Let’s jump to today, or rather about two days ago when for a
week I was trying to create a new site with DW. Remember I used it for 18 years
and even taught it, but the week working with it was painful. The interface is
just awful, they’ve switched, in an attempt to give access to some of the most
popular features, to not allowing you to create the workspaces as you want. There
may be some special place that you can go to configure it perfectly, but I don’t
have the commitment to jump through hoops.
Get this, I edited something in my CSS in DW, and then changed my mind hit cmd+z to undo. Nothing happened, so I did it again and still nothing, then one more time still nothing. Eventually I gave up and went to the source code side and noticed that I was missing my last entries there. I guess for some reason DW was undoing the source code edits that I made while I was in the CSS. Just imagine how hard it was for me to fix. I couldn’t remember exactly was the last three or four changes that I made were or exactly how many undos I actually did. In that instance, I was so angry and frustrated that I went to my browser and searched Duckduckgo.com for, “why does dreamweaver suck ass?” I was surprised to see a full page of people complaining about DW and how it has gone downhill.

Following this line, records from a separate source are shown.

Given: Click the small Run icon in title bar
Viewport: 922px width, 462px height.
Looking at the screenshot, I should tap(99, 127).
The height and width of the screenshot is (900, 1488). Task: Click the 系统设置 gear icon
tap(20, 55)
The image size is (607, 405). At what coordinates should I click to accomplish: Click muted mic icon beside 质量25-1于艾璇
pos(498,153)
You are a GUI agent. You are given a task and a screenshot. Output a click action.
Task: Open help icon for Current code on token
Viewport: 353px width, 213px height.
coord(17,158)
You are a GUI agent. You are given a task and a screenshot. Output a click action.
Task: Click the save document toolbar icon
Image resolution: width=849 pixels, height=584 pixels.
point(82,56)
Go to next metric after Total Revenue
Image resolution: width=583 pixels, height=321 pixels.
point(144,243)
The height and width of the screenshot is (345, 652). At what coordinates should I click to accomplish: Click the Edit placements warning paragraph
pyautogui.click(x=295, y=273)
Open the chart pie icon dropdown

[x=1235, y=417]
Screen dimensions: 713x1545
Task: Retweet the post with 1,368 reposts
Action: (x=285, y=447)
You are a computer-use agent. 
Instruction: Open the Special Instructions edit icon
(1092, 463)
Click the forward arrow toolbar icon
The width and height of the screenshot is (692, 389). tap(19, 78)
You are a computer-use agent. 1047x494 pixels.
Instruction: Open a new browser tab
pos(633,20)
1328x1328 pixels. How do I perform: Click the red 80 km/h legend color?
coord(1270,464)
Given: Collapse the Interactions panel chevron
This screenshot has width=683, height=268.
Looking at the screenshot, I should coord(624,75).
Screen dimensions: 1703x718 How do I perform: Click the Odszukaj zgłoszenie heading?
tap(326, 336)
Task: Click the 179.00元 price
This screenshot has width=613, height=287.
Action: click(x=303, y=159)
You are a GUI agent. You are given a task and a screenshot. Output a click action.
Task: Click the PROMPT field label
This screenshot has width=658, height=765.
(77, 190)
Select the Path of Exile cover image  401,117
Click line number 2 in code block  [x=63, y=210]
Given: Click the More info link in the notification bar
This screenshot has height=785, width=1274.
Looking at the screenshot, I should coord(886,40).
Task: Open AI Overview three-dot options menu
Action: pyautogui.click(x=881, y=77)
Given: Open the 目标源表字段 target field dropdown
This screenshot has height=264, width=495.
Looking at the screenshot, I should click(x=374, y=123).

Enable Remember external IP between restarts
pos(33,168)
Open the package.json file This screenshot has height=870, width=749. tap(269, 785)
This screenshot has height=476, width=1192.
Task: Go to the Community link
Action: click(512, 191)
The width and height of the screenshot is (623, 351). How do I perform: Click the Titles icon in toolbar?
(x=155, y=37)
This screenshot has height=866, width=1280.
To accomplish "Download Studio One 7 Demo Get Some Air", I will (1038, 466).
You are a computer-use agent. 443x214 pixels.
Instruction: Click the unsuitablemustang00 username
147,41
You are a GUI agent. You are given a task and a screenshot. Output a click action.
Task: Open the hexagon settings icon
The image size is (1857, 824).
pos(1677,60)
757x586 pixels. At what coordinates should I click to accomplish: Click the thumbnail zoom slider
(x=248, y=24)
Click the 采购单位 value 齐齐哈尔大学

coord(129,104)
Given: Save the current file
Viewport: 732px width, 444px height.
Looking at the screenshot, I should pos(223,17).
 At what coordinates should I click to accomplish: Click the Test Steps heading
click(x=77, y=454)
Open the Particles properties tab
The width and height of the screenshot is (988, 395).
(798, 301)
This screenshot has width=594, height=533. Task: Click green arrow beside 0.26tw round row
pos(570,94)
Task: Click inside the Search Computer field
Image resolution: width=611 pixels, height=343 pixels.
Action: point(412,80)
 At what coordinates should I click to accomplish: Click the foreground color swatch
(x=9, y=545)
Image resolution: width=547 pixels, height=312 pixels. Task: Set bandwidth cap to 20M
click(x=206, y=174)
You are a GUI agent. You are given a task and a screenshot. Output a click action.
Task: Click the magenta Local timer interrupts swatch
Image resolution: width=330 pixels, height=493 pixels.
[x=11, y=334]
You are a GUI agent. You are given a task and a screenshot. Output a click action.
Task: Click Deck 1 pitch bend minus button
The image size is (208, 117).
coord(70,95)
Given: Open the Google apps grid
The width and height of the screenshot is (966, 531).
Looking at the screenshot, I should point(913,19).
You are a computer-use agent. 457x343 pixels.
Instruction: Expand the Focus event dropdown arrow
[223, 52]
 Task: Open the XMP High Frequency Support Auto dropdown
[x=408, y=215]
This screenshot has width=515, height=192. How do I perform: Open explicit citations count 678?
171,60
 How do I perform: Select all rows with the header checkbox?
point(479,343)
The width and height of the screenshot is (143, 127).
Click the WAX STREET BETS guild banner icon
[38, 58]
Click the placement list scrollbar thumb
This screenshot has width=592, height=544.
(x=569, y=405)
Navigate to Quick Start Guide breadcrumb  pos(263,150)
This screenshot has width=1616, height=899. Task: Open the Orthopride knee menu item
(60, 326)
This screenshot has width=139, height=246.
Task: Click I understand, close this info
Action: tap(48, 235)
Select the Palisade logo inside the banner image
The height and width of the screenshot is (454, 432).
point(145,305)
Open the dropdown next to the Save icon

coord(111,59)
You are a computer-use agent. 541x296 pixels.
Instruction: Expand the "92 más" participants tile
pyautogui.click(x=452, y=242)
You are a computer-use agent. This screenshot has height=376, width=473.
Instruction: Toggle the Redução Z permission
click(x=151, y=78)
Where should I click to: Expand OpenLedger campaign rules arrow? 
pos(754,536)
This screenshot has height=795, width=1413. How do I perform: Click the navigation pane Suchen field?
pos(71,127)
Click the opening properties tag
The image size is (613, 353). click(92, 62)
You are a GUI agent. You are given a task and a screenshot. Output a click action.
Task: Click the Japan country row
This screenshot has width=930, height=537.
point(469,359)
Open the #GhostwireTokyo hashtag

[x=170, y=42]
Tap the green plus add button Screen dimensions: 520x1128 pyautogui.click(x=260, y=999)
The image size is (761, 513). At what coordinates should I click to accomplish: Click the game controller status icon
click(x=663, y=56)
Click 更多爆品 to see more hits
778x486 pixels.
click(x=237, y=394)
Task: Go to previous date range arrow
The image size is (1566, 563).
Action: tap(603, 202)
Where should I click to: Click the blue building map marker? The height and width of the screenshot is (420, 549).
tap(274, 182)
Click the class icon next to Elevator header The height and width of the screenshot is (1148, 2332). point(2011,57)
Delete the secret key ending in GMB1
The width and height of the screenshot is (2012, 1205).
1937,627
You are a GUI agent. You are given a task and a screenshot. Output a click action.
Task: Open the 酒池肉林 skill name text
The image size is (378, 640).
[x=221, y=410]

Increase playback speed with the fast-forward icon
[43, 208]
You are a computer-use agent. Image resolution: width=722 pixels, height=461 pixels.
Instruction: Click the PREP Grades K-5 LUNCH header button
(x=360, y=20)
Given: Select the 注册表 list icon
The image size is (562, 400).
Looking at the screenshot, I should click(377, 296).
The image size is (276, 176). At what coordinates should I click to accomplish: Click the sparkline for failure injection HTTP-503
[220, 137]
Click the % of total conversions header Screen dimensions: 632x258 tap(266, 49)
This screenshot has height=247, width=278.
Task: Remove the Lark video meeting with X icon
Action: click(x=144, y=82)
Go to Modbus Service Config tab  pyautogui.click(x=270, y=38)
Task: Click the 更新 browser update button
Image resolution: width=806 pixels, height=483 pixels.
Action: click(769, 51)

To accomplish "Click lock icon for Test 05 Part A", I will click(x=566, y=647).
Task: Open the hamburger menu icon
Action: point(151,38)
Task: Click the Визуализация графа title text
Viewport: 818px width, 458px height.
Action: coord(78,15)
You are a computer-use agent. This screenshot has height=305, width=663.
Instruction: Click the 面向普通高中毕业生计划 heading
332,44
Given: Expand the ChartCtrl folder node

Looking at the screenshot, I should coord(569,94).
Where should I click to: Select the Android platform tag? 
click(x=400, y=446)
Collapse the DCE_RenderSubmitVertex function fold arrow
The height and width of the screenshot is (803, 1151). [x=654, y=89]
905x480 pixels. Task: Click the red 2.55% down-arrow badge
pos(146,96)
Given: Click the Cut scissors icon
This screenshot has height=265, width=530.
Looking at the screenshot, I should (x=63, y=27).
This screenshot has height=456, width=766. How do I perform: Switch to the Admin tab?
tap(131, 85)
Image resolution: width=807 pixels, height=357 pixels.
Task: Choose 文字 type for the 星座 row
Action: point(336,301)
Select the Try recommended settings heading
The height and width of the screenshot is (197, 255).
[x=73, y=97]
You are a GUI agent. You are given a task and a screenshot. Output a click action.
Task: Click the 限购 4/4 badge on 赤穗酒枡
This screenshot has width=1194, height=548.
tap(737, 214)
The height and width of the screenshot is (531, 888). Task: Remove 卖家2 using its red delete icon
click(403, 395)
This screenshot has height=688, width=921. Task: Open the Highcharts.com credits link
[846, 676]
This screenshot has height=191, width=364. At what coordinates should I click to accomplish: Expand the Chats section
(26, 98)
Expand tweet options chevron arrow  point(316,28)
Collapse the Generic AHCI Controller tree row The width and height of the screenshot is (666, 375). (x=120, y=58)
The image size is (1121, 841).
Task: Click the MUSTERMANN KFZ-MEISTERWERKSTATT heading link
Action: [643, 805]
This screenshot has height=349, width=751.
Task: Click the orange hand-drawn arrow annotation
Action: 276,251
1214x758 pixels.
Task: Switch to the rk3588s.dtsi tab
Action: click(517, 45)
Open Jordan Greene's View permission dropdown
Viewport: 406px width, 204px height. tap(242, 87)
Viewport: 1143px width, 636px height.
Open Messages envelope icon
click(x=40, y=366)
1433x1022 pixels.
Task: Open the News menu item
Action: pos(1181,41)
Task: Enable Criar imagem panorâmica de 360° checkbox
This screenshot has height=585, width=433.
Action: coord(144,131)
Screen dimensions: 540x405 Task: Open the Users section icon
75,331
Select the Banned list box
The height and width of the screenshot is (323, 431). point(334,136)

As I’ve mentioned I generally do most of my designing using code and although I didn’t mention it before that for the most part coding is just easier in BBEdit. If you’re not familiar with BBEdit it’s just a simple code editor that gives you some help but doesn’t seem to get in your way. I mention this because another one of my pet peeves with DW is that the highlighting of code is a mess. I literally can’t see the cursor through the highlight and if I can’t see the cursor I don’t know where I am putting my edits. I went through the preferences trying to eliminate the highlighting feature but couldn’t find it. Oh, there were lots of highlighting prefs that I could change, but I couldn’t find the one that was annoying me. In the end I just tried to make due. The highlighting also has the worst tendency to highlight the entire line when I only want to add a comma, or remove a class.
Another terrible thing that I have been dealing with today is that DW will not refresh the design window. So I add an image, and it doesn’t show. Think about it, DW’s only function is a what you see is what you get (wysiwyg) editor, but you make changes and nothing happens. It so sad.
Just searching the net looking for people complaining about DW will prove that I’m not exaggerating that Adobe has dropped the ball so to speak on DW. They took a program that was much loved by designers and totally trashed it. Why? I’m not sure. I tend to think that their insatiable goal of updating their software yearly requires that they make changes just to make changes. Who knows for sure, it could be that an up and coming wysiwyg web program has a feature and Adobe adds feels that it needs to add it into DW.
I get the feeling that Adobe is getting ready to discontinue DW. I’ve seen some posts about it and it makes sense since it is almost unusable to all but the most dedicated users. I mean what can they do to fix it, start removing features? It seems logical to just create a new web building program and then discontinue the mess we know as DW. I will still probably have to use it since I need to be able to teach it, but I will not endorse it or use it for my own sites. It just has turned out to be a turd of a program.